# Maternity Leave Query



## MissBump (10 Jul 2011)

Hi there,

I would really appreciate any advice on this. My husband lost his job about eighteen months ago, and received Jobseekers' Benefit for the first twelve months. After that, we were means tested on my salary (about €40K) and our savings and he hasn't received any Jobseekers' Allowance. 

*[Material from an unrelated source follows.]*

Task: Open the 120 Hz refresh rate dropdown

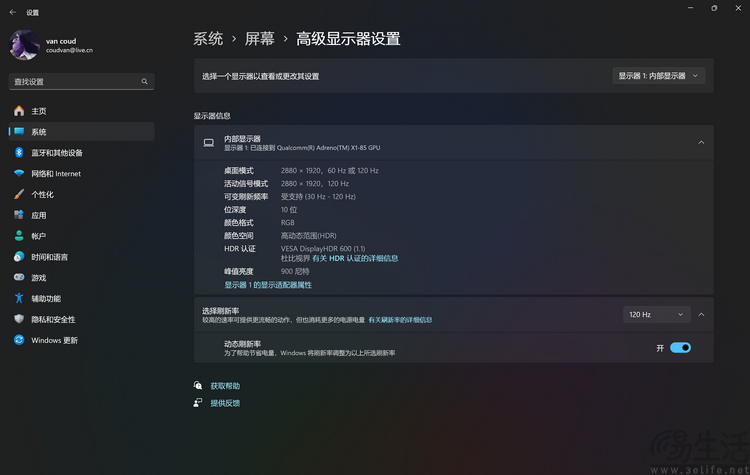Action: (656, 314)
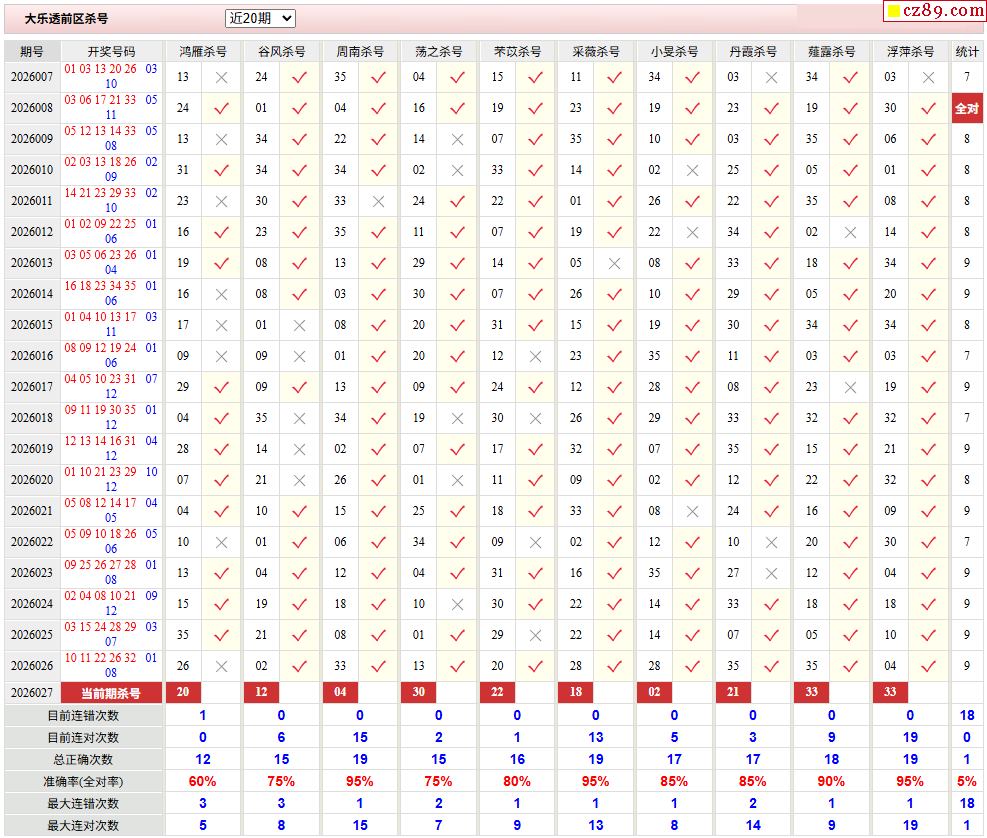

I am pregnant and due to go on maternity leave in September. My company don't officially pay you anything on maternity leave (although they may pay me the difference if the person doing my maternity cover is on less than €40K pro rata). So, what I'm wondering is, if I'm getting paid nothing from work, am receiving maternity benefit, and we have savings of about €40K, will my husband be entitled to any Jobseekers' Allowance?

Thanks for any help.


----------



## Ann1 (10 Jul 2011)

I am sure you can claim an adult dependant allowance on your maternity benefit.....just as you would on any other social welfare benefit......but if your combined income is decreasing for 26+ weeks your husband might be better to drop into Social Welfare and ask for their guidance.


----------



## lennonmelia (11 Jul 2011)

my partner is on job seekers allowance . . i am on maternity leave since feb . . . .when i applied for maternity benefit i put my childrens details on my form . . but my partner was already claiming for them on his claim . . his money was halved when i started to receive maternity benefit . . if you already have children and he is claiming for them .  .don't put their details on your claim . .


----------



## Mrmr (11 Jul 2011)

I'm not sure about the JA which is means tested, but if not you could also apply for Family Income Supplement (FIS) and a medical card for the time you are off. Have a look at the citizens information page for more information.
You may also be able to claim back tax and levies at year end.


----------



## MissBump (12 Jul 2011)

Thanks for the advice, folks. Will check all of that out.


----------